The storage isn’t speedy at all, which is one such component which can really effect the real world performance when opening applications. Compared to a flagship smartphone, the sequential and random read and write results are paltry.
Connectivity wise the Saturn 10 Pro has you covered with 802.11 b/g/n as well as Bluetooth 4.0. No AC connectivity here but in the use cases I can envisage for this device, N speeds should be enough. There’s also dual band support here too for your 5Ghz access points.
When you’re ready to get down to some productivity, the keyboard awaits. The hinge on the keyboard is bulky and solid, but doesn’t allow a huge range of movement, totalling around 100 degrees of pivot. You can of course detach the tablet and reattach to deliver a tent or yoga mode.
The keys on the keyboard are responsive, but quite small and a number of times touch typing has led to many more errors than I’d be used to on a chiclet style laptop keyboard. Across the top are a few Android specific hot keys with Home, Search, Brower and Email delivered alongside media function keys and dedicated volume and brightness keys too. All work as intended but feel wobbly and predictably cheap.
Venturer also commit a cardinal sin in my eyes, by changing the shape and the location of the right hand shift button, placing it to the far right of the keyboard in favour of arrow keys being closer. This is a huge issue for anybody who wishes to type at any particular speed and it took me a good 3-4 days before I could hit the shift button around 75% of the time without hitting the up arrow which also doubles as a page up button. You can imagine the fun I had there!
Overall the typing experience isn’t great, but it’s also not quite as bad as I’d expected at this price point. The trackpad is almost useless but as you have a touch sensitive screen just a few centimetres away, it negates the fury a little. With Bluetooth keyboards available out there for around the £25 mark, this sits alongside those in terms of functionality.

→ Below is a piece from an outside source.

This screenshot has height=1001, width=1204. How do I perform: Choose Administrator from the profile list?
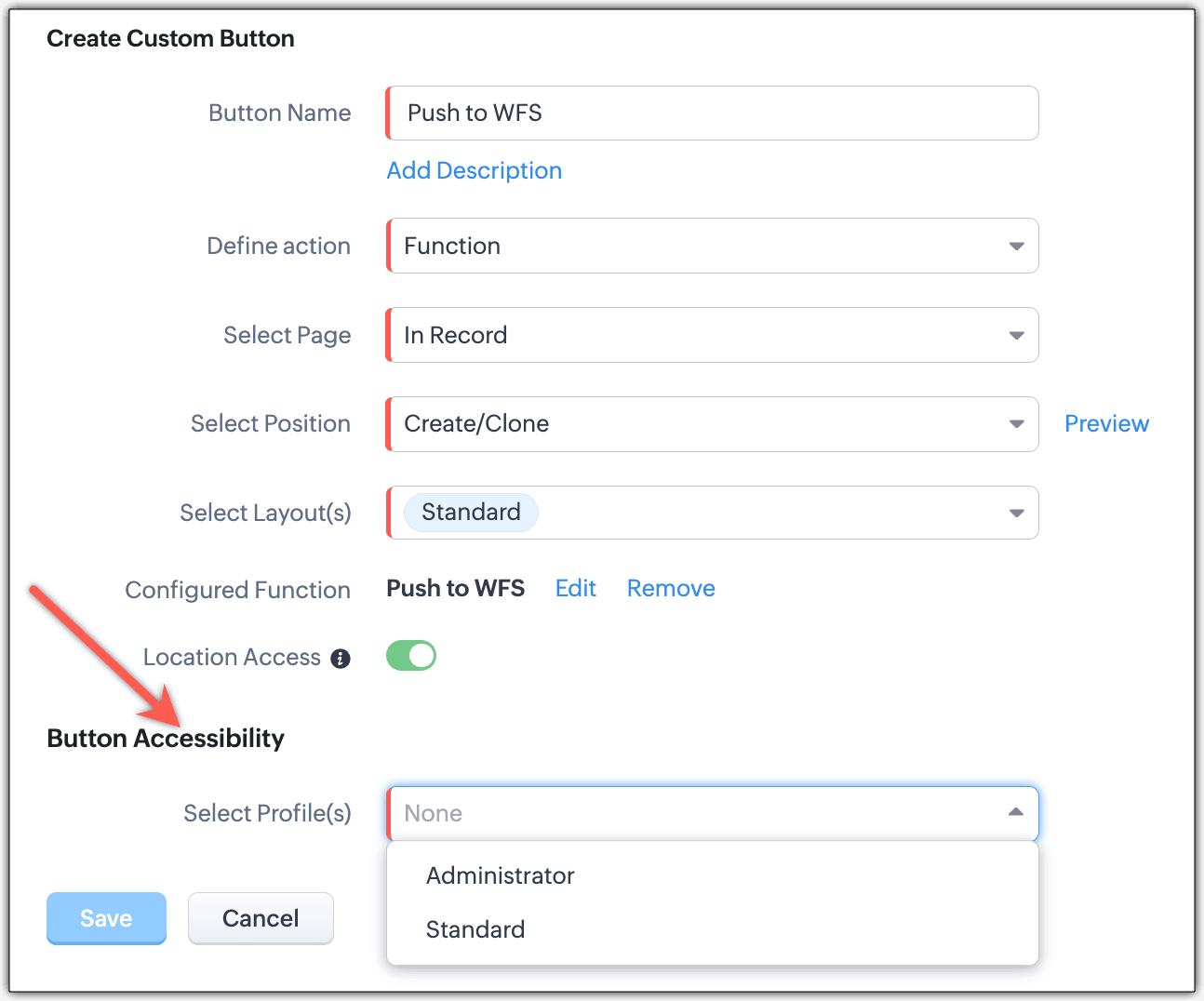click(x=500, y=875)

As far as other components of the Saturn 10 pro, such as the cameras, the best description for both the front and the rear 2MP cameras is passable. They offer an option for Video calling in a pinch but it’s not the most enjoyable experience. Equally, the single rear facing speaker, whilst getting quite loud is only passable also. Plug in some headphones to consume media on this device.

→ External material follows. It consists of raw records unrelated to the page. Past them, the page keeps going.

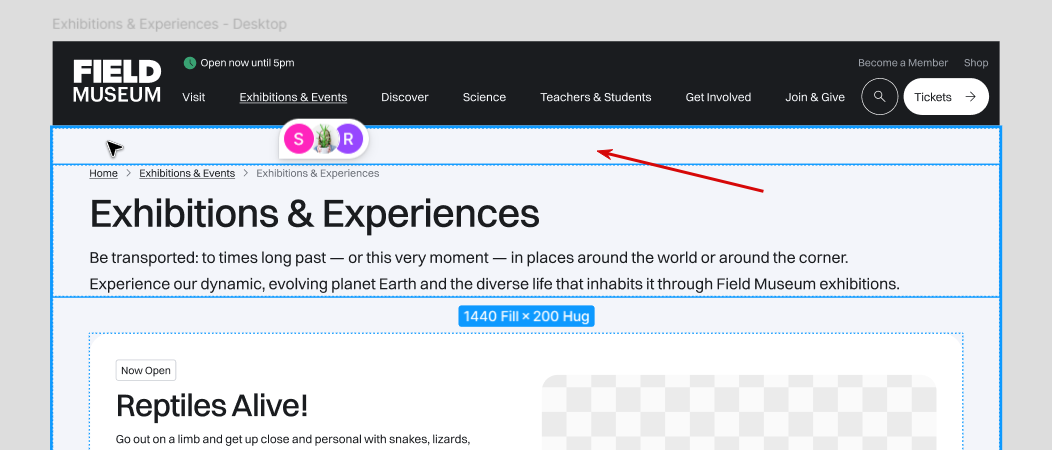Click the Exhibitions & Events breadcrumb link
1052x450 pixels.
187,174
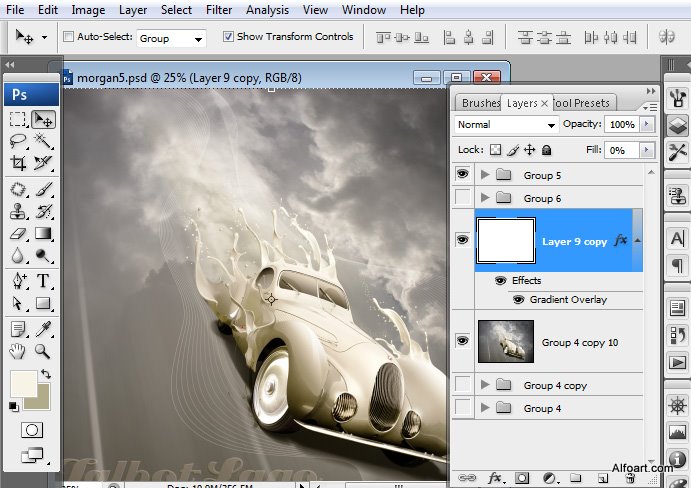Open the Auto-Select Group dropdown
Screen dimensions: 691x488
[171, 39]
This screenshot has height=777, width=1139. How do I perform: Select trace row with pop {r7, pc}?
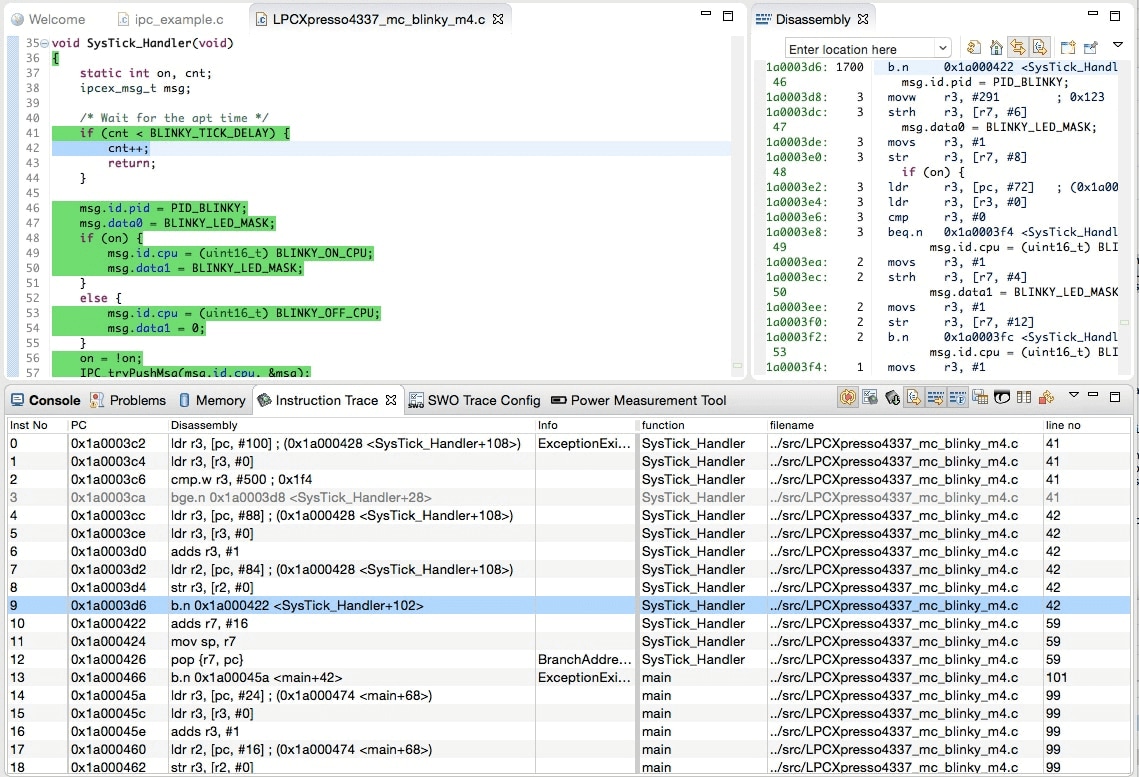pos(300,659)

Battery life is an area that is of particular importance on a device like this, where productivity is going to take you longer than with a conventional laptop, and it actually delivers here. With a claimed 6 hours being backed up in our tests delivering an average of 5.5 hours, we’d give this aspect of the Saturn 10 Pro a thumbs up.
The Saturn 10 Pro is the epitome of budget. It delivers on price and build quality isn’t too bad for that price point, however it doesn’t feel or look premium but it will hold up to a bit of abuse. It’s the performance here that’s going to have consumers frowning, particularly when there are other 2-in-1 options out there for similar pricing but better specifications. It’s a shame as we quite liked the BravoWin 2-in-1 Window device that we reviewed last year. Sadly Android 6 just isn’t compatible with a MediaTek CPU, 1GB RAM and sluggish storage. Perhaps an Intel chipset, 2GB RAM and some UFS 2.1 storage solution would put the ‘Pro’ back in the Saturn 10 PRO, but we’re also sure it would bump the price point. The old adage “You get what you pay for” couldn’t fit a product more perfectly than in this case.